Studio album by Tommy Emmanuel
- Released: 1990
- Studio: Studios 301
- Genre: Rock; blues;
- Length: 48:07
- Label: Mega
- Producer: Robie Porter, Rod Tamlyn

Tommy Emmanuel chronology
| Up from Down Under (1987) | Dare to Be Different (1990) | Determination (1991) |

= Dare to Be Different (album) =

Dare to Be Different is an album by Australian guitarist Tommy Emmanuel. Released in 1990, the album peaked at number 13 on the ARIA Charts, becoming his first top twenty album. The album was certified gold in Australia in 1992.

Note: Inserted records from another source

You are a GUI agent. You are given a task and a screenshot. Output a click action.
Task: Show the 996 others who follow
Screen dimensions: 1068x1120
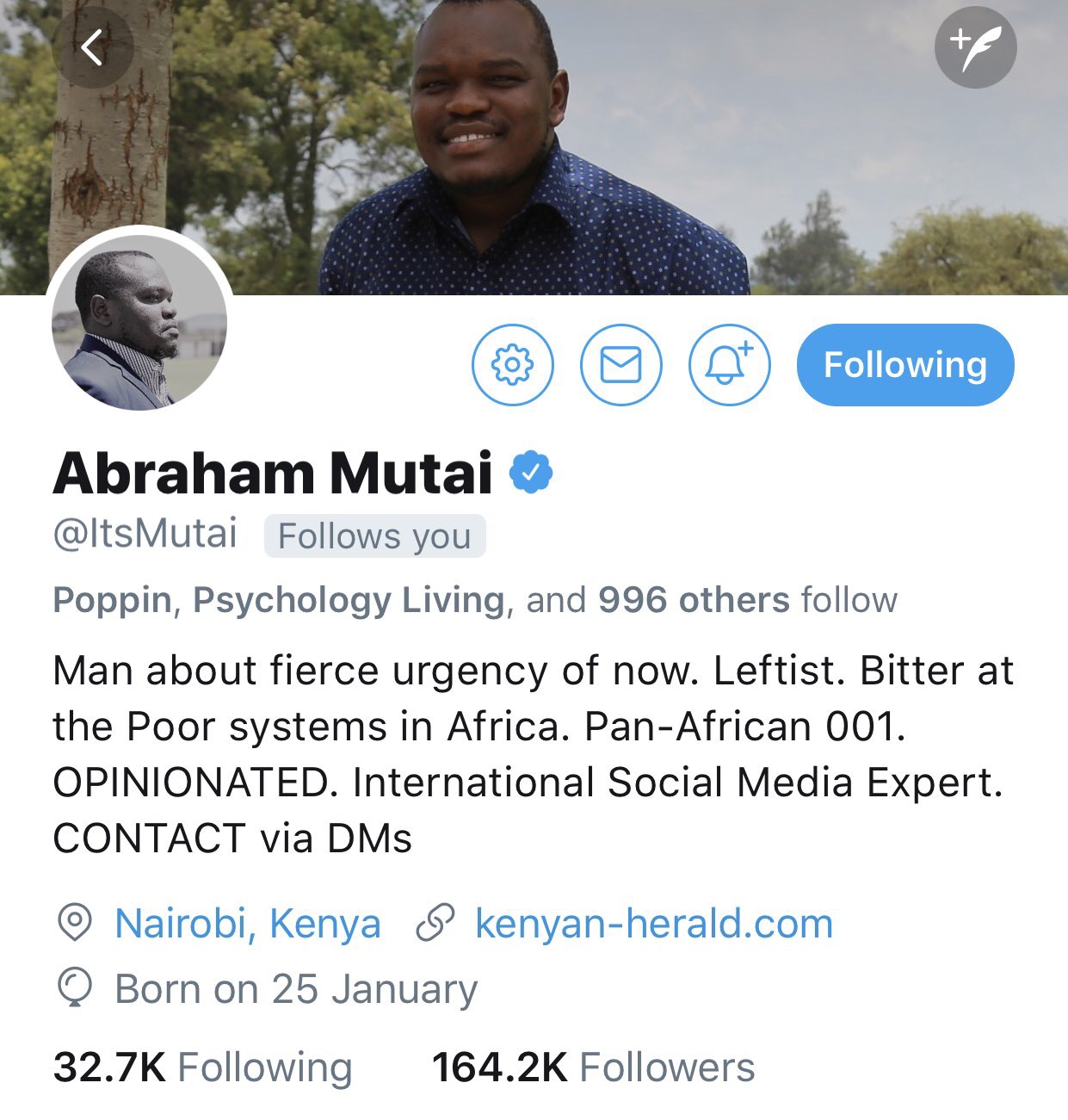tap(694, 599)
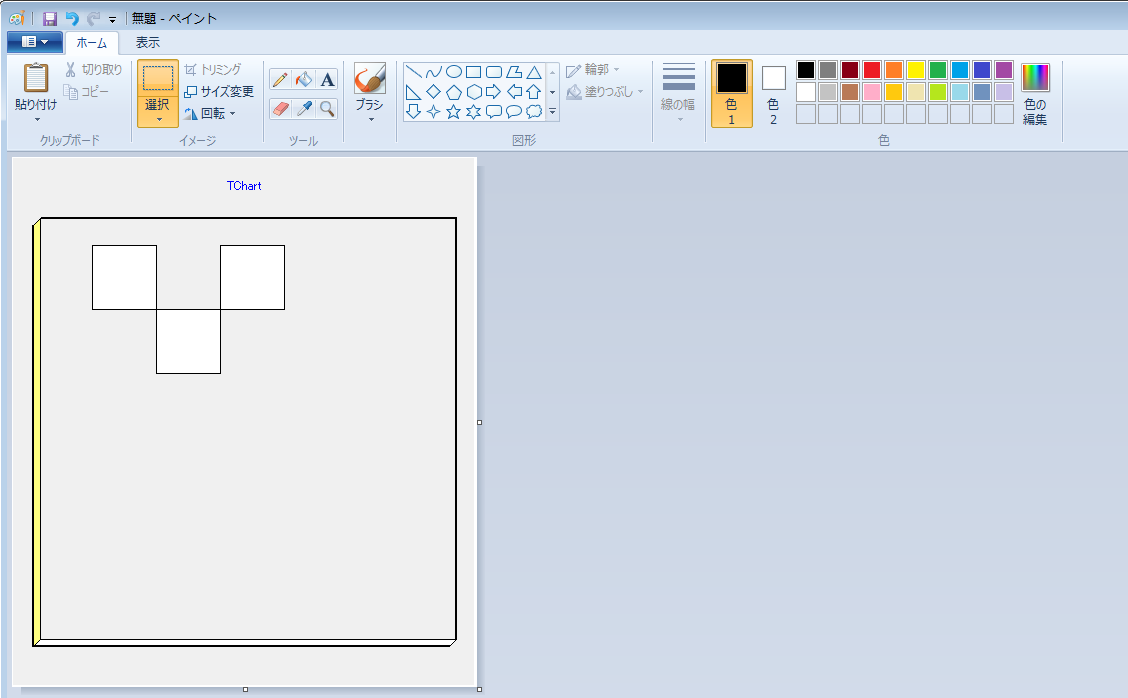Select the Pencil tool

pos(280,78)

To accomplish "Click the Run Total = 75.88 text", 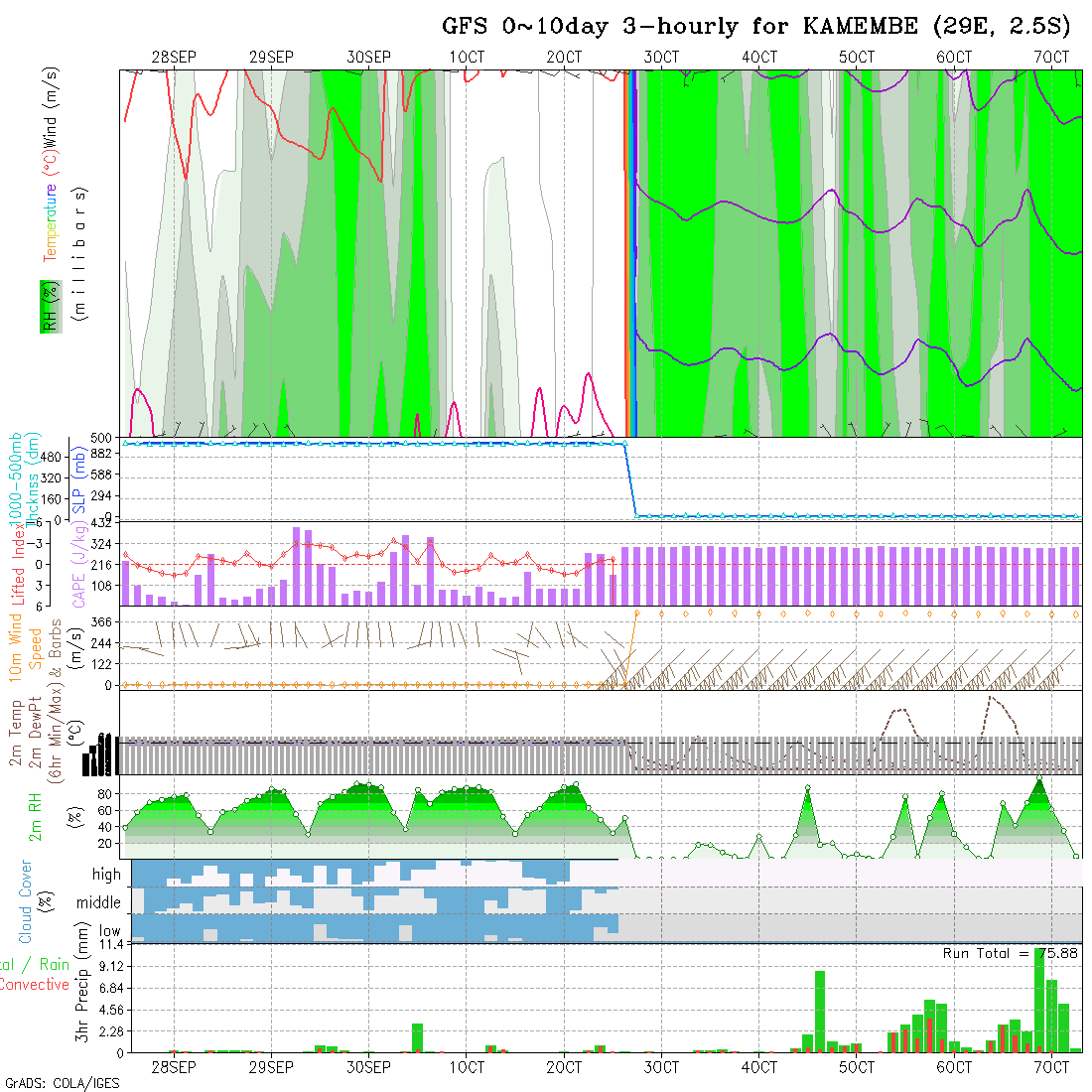I will pos(1011,953).
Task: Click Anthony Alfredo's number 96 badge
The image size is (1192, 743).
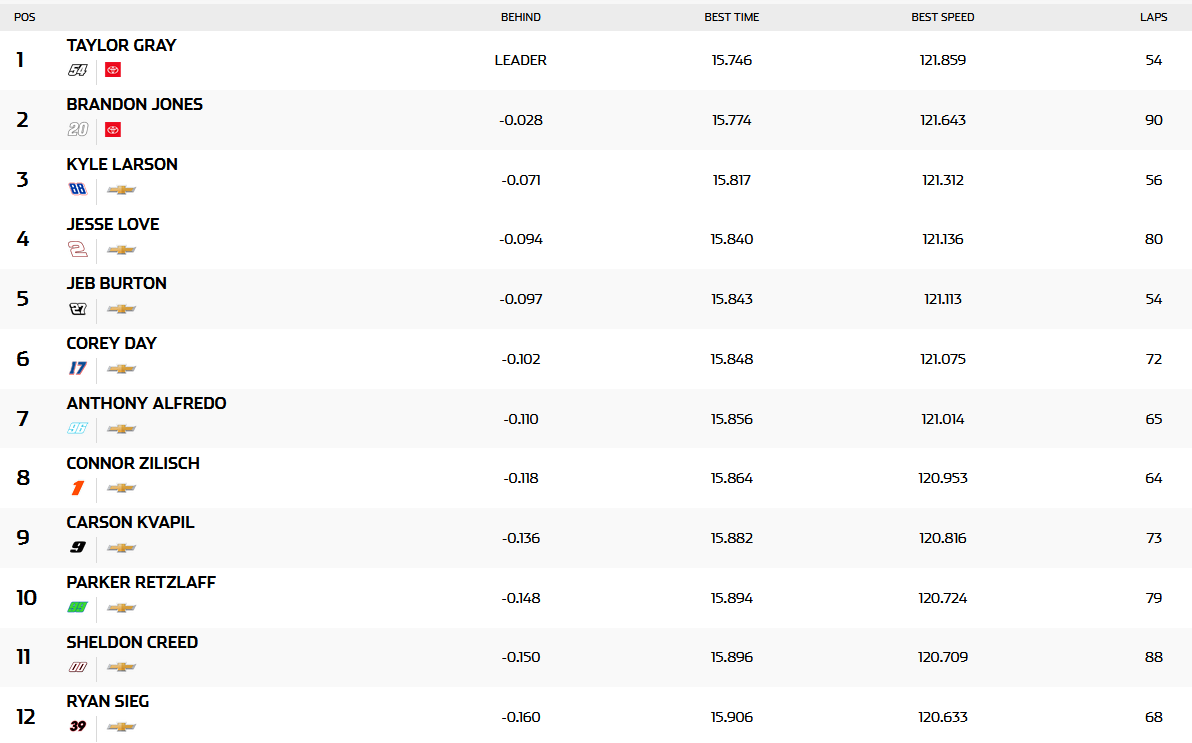Action: (x=78, y=428)
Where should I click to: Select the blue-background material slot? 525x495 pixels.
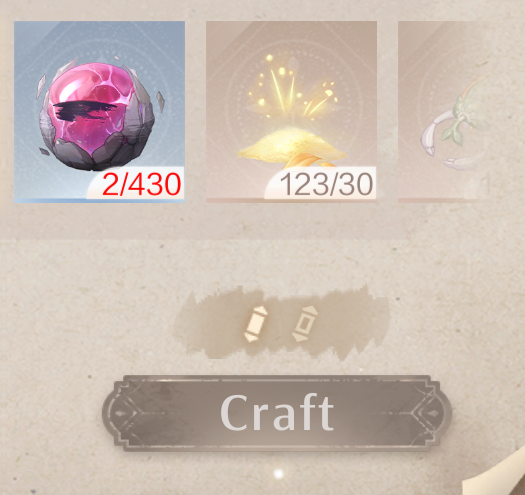(99, 112)
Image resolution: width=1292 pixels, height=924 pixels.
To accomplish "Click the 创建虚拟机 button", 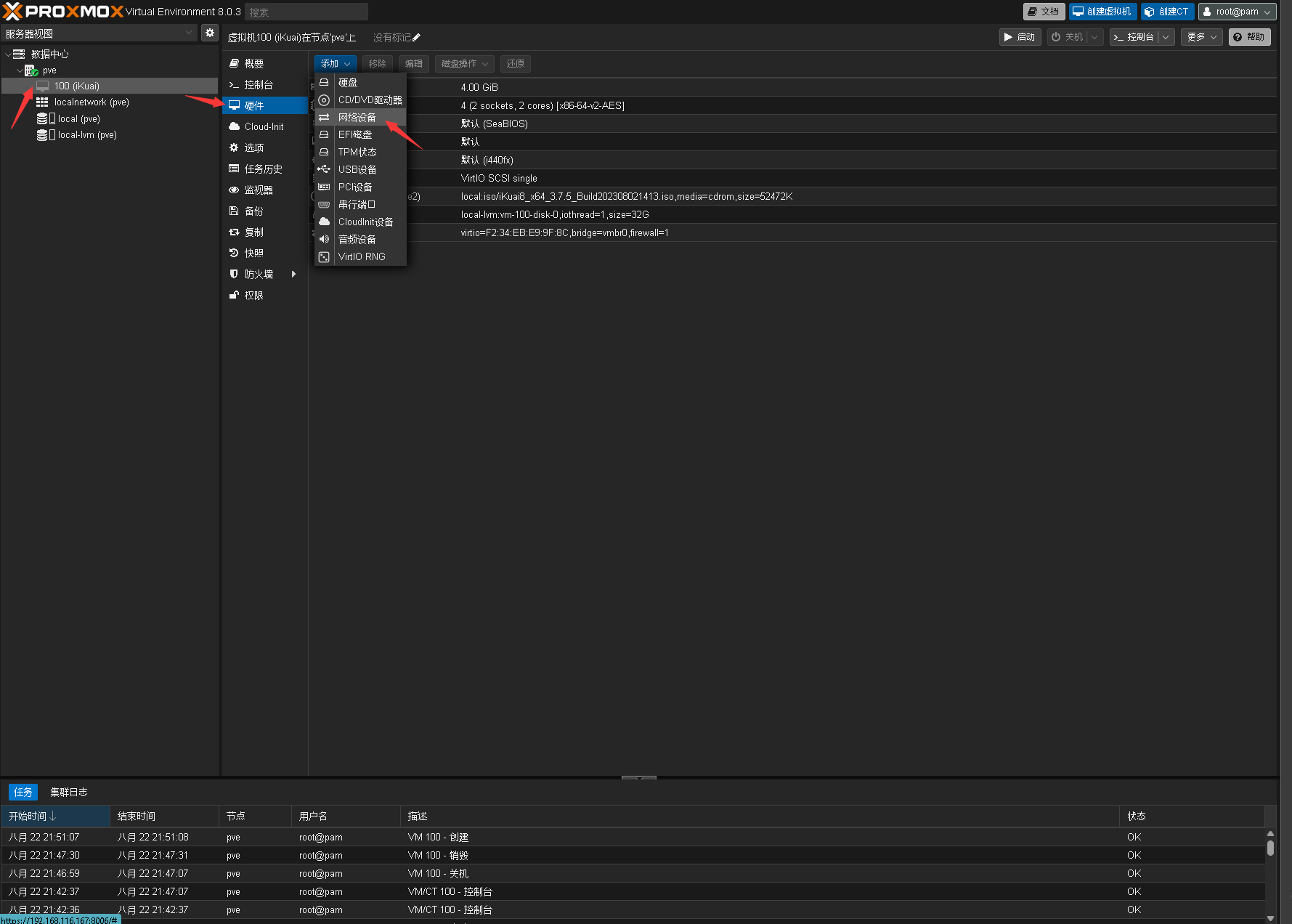I will [1102, 12].
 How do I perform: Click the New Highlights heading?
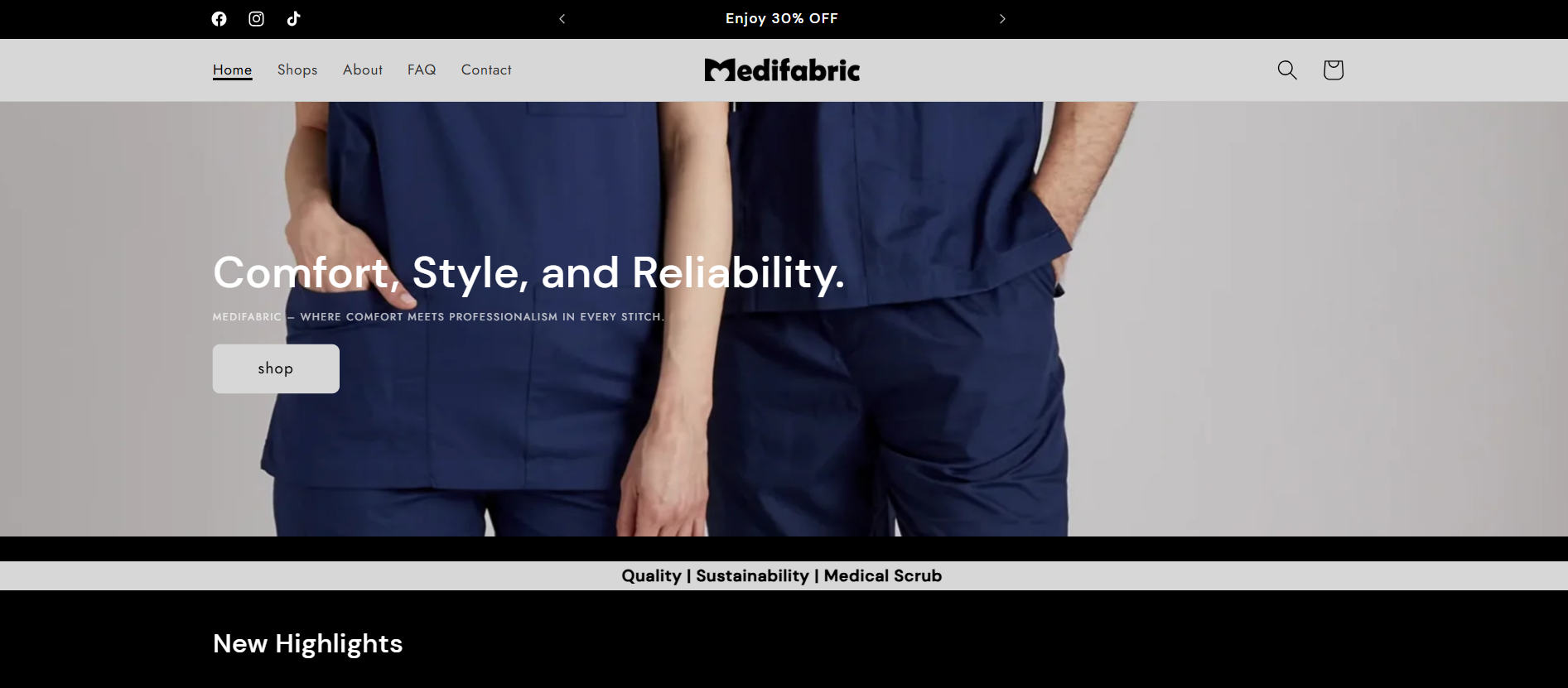[x=307, y=644]
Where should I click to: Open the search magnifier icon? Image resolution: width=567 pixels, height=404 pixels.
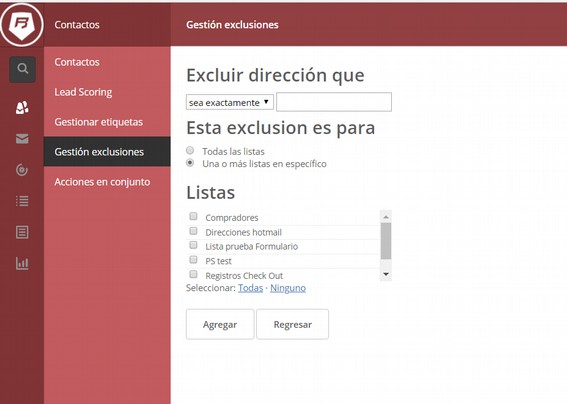tap(22, 69)
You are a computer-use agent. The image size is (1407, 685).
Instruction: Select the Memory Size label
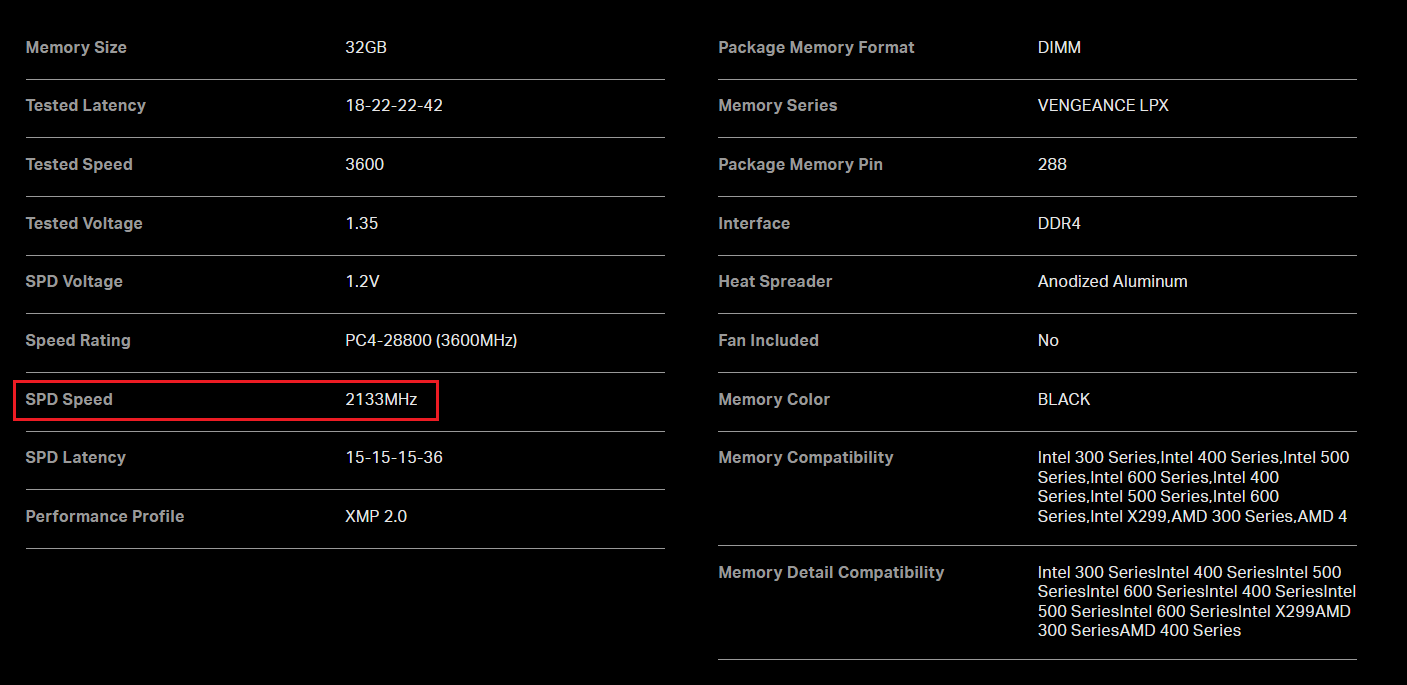point(76,47)
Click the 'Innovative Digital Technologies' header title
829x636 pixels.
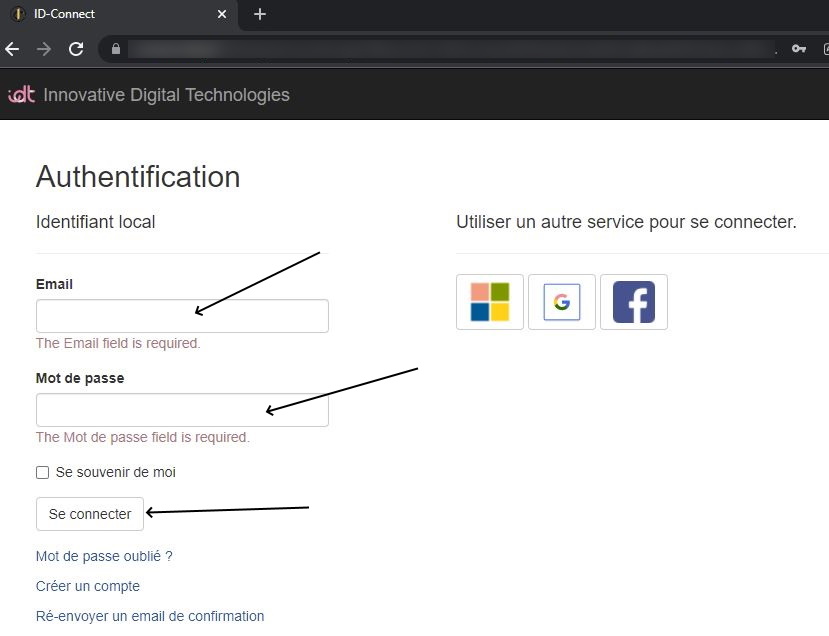pyautogui.click(x=166, y=95)
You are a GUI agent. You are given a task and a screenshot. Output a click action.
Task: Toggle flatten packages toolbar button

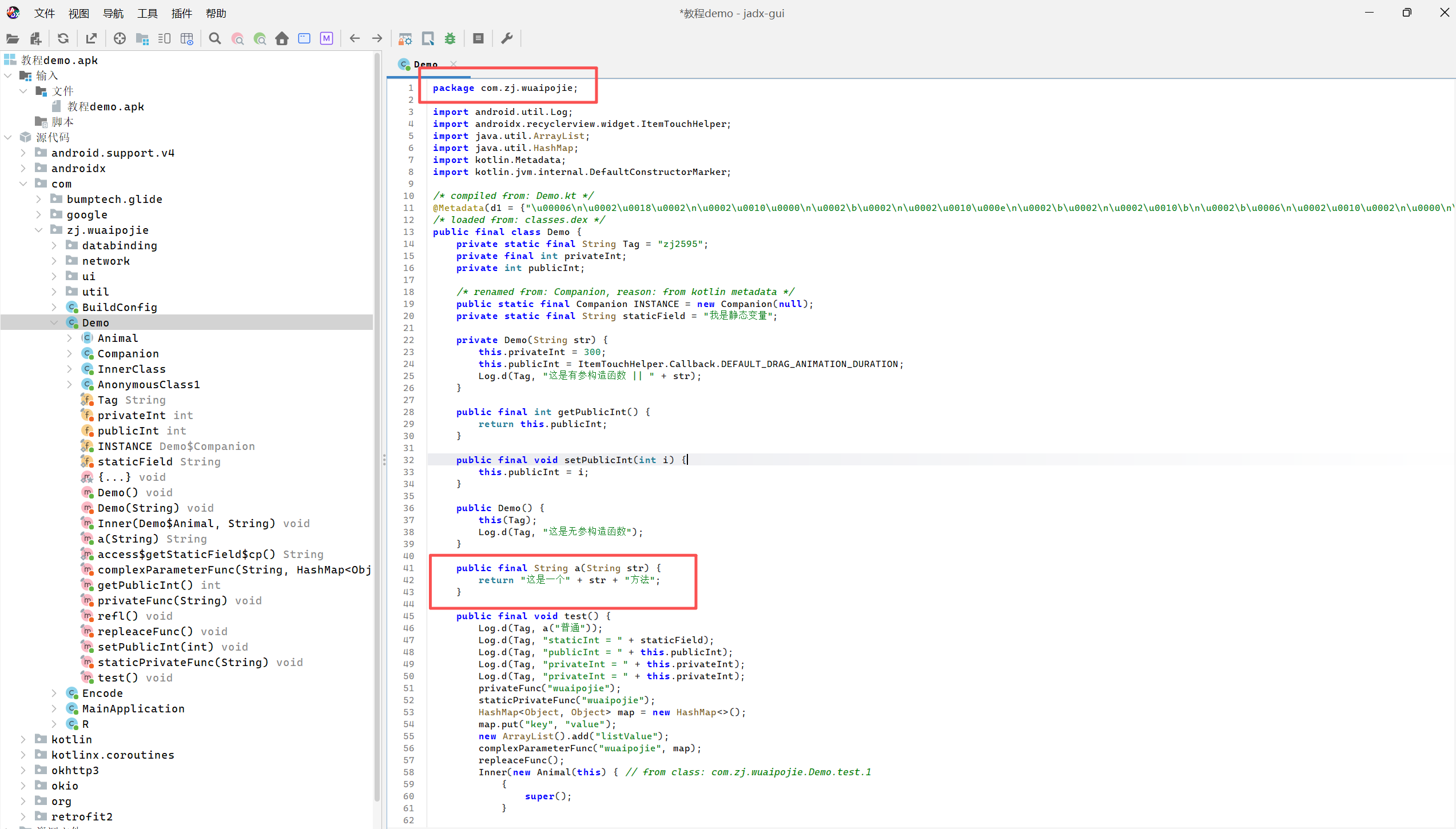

At the ARIA Music Awards of 1991, the album was nominated for Best Adult Contemporary Album but lost to Come in Spinner.

==Track listing==

| No. | Title | Length |
|---|---|---|
| 1. | "The Rise and Fall of Flingal Bunt" (Bruce Welch, Hank Marvin) | 3:48 |
| 2. | "Daybreak Again" | 4:16 |
| 3. | "Jacaranda" | 4:28 |
| 4. | "Countrywide" | 2:52 |
| 5. | "Games of Love and Loneliness" (Doug Ashdown, Wayne Findlay) | 4:23 |
| 6. | "Run a Good Race" | 4:15 |
| 7. | "Guitar Concierto de Aranjuez" (Joaquín Rodrigo) | 3:58 |
| 8. | "Tequila Slammer" | 3:48 |
| 9. | "Hearts Grow Fonder" | 4:08 |
| 10. | "Blue Moon" (Richard Rodgers, Lorenz Hart) | 2:25 |
| 11. | "Guitar Boogie" (Arthur Smith) | 3:28 |
| 12. | "Up from Down Under" (Emmanuel, Alan Mansfield) | 5:26 |
| 13. | "Raindance" | 0:50 |

==Charts==

| Chart (1990) | Peak position |
|---|---|
| Australian Albums (ARIA) | 13 |
| New Zealand Albums (RMNZ) | 39 |

==Certifications==

| Region | Certification | Certified units/sales |
| Australia (ARIA) | Gold | 35,000^{^} |
^{^} Shipments figures based on certification alone.